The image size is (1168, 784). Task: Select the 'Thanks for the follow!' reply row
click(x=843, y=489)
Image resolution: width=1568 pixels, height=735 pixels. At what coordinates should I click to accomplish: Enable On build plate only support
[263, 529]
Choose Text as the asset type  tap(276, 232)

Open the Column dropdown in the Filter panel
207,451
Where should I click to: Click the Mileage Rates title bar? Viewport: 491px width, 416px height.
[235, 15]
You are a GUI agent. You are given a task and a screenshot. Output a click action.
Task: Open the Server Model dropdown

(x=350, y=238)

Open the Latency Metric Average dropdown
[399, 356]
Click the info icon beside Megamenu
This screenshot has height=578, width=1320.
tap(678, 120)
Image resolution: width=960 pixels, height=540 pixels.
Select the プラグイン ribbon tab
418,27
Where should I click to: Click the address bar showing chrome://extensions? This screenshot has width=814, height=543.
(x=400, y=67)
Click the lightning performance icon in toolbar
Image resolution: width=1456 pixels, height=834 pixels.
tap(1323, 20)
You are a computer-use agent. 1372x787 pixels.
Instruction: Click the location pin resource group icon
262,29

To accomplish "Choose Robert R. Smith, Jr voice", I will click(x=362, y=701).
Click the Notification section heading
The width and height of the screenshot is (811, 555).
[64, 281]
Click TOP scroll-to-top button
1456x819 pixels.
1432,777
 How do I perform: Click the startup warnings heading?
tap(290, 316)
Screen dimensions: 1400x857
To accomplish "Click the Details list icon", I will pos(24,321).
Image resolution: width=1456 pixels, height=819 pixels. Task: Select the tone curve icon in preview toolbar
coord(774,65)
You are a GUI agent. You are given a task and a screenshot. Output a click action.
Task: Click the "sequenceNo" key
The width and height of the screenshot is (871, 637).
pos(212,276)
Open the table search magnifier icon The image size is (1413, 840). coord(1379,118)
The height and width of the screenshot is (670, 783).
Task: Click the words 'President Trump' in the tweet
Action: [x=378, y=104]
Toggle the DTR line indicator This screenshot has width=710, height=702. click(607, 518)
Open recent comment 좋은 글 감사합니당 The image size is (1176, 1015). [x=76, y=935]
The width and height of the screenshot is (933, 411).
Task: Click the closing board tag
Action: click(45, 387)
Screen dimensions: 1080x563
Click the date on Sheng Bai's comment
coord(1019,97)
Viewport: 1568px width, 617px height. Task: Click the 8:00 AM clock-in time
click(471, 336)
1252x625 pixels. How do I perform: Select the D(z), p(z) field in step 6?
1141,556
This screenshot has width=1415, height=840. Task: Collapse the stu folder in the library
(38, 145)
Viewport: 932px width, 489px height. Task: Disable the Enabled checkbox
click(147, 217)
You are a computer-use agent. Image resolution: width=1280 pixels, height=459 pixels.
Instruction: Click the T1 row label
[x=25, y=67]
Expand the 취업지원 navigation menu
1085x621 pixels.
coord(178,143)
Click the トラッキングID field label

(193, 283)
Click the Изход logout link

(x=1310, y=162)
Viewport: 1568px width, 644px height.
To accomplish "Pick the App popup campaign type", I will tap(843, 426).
◇ ◇ ◇
Task objective: Shift the click coordinates in the answers by adding 110 to every number, and reproduce the records starting at the line containing "Viewport: 932px width, 489px" and ending at the line containing "[x=25, y=67]", requests included.

Task result:
Viewport: 932px width, 489px height. Task: Disable the Enabled checkbox
click(257, 327)
You are a computer-use agent. Image resolution: width=1280 pixels, height=459 pixels.
Instruction: Click the T1 row label
[x=135, y=177]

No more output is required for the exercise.